February 24, 2007
Presenting an Architecutre
We’ve nearing the end of the second iteration of the main project I am running this year (a multi-modal biometrics backend platform), and we're scheduled to do an architectural review (and demonstrate a working architectural skeleton).
So here I am again, preparing an architecture presentation. The first thing I do when I have to describe architecture is choose which views to present. This time I decided to build the views around the key quality attributes (those that were highlighted in the system’s utility tree).
So what’s the structure of this presentation?
The presentation begins with a system overview which includes the vision and key scenarios for the system.

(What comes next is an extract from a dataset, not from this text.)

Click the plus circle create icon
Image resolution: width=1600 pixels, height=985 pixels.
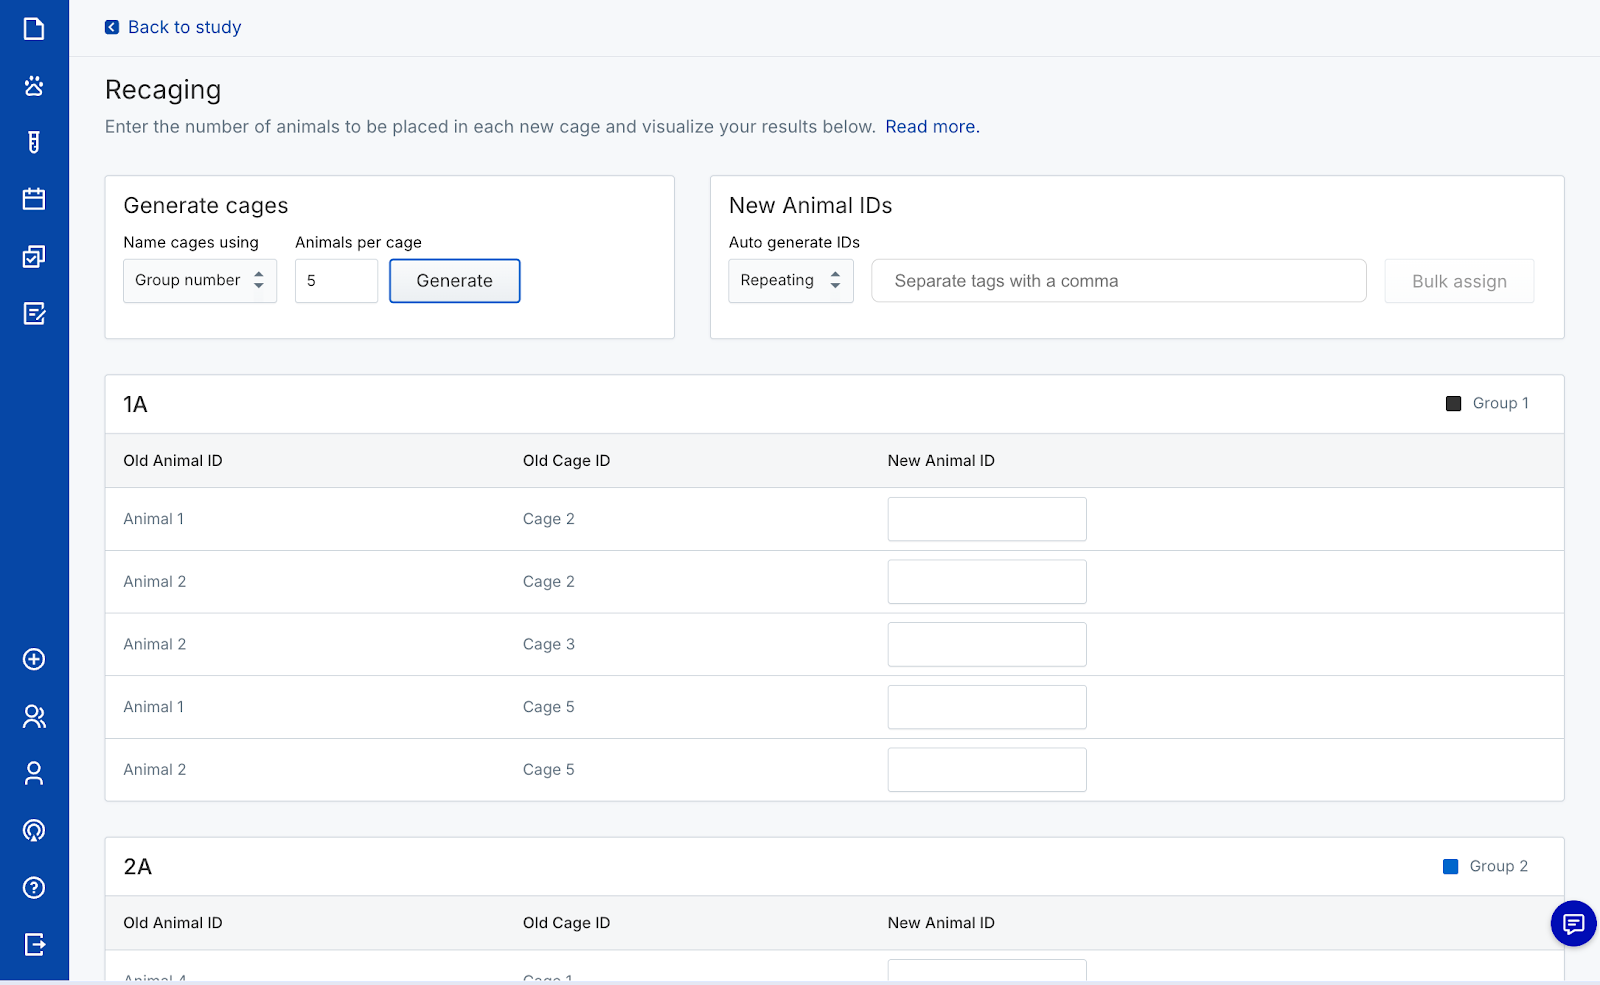34,659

The next view is an architecture overview which has a block diagram, major components (and sub-systems) and the major decisions (e.g. the leading architectural style for the system is SOA etc.)
Next I have a functional view where I’ll present how some flows go through the architecture. This can either use communication diagrams or maybe I'll present them on top of the block diagram.

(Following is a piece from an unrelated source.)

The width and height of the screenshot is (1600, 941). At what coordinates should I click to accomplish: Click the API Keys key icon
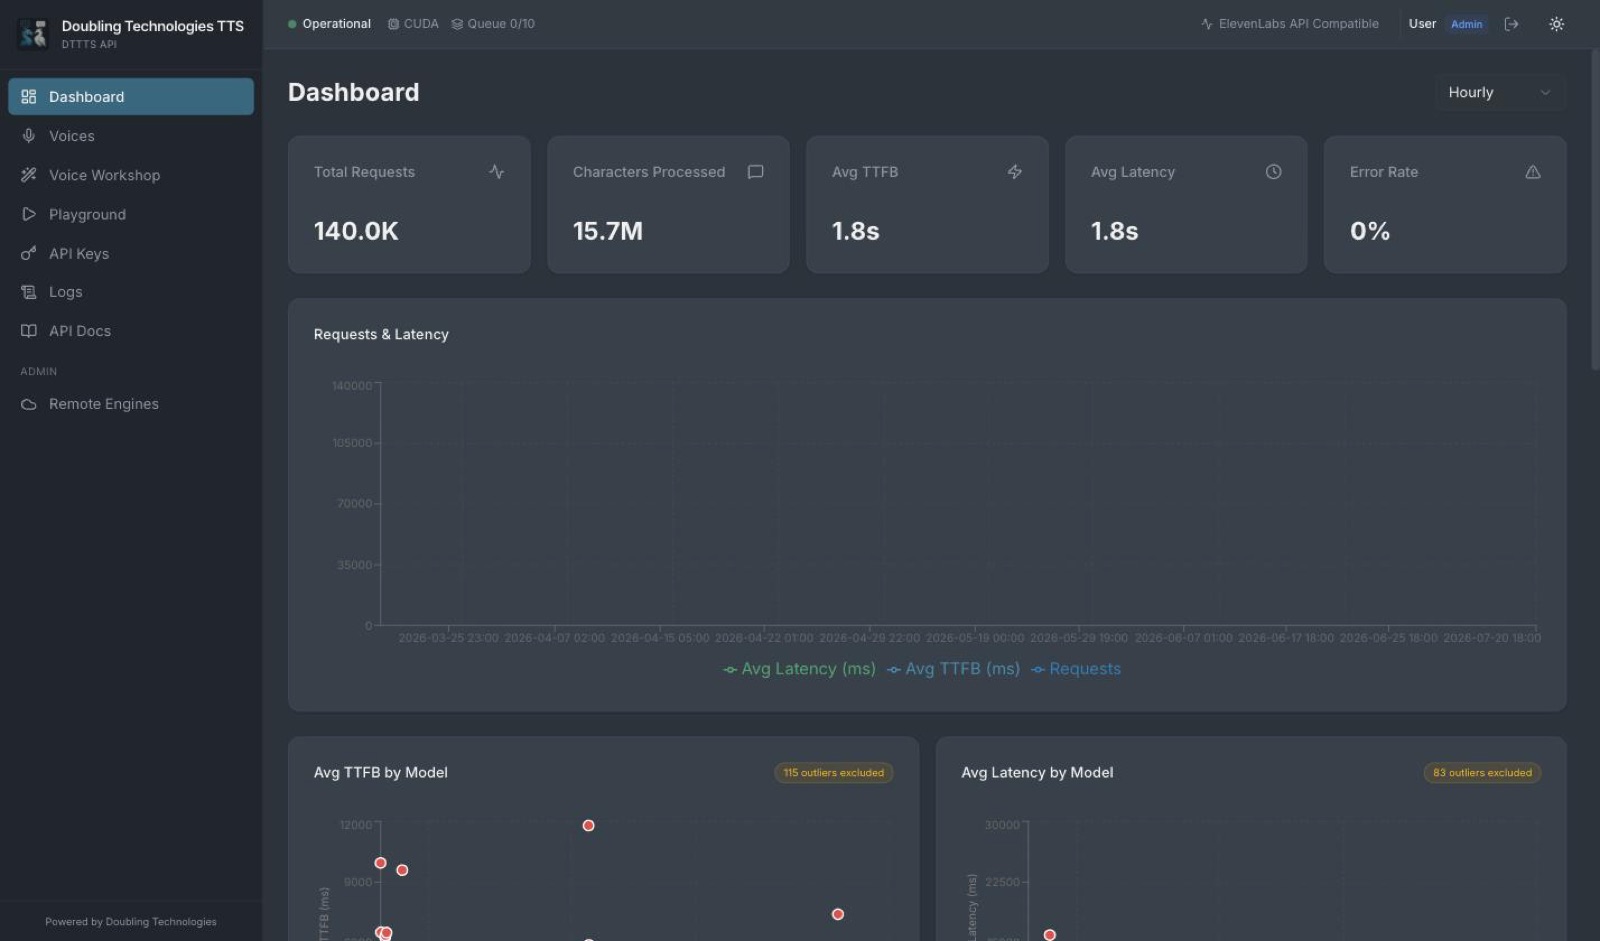(x=29, y=253)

The next views are performance and scalability, security and privacy, flexibility, adaptability and extensibility, compliance and standard, testability and maintainability. Each of these views has a main presentation and a set of decisions. For each decision I present the alternatives and why the decision was made
Lastly I am going to show some of the design highlights -- these are major design construct for each component that show how the architectural decisions have been translated into design
This structure is a little different from previous presentations I used. One view I usually have is what I call the "module blueprint" which shows how the design and call sequence for a nominal flow would look like when it is built in the system. However, for this project this is too early in the game for that we have a few flows but it as we will implement more we will finalize the design details. Also we plan to produce a software factory and more guidance as part of the release of the platform, since the platform itself is not an end product rather it is an infrastructure for building solutions.
Another view that is missing this time is deployment view -- this is included as part of the performance and scalability viewpoint. Again the main reason for this difference is that the system is a platform and not an end-product.
It is important to select appropriate views for the system you build. Granted there are some views that will be more common than others, but in the end each system is unique.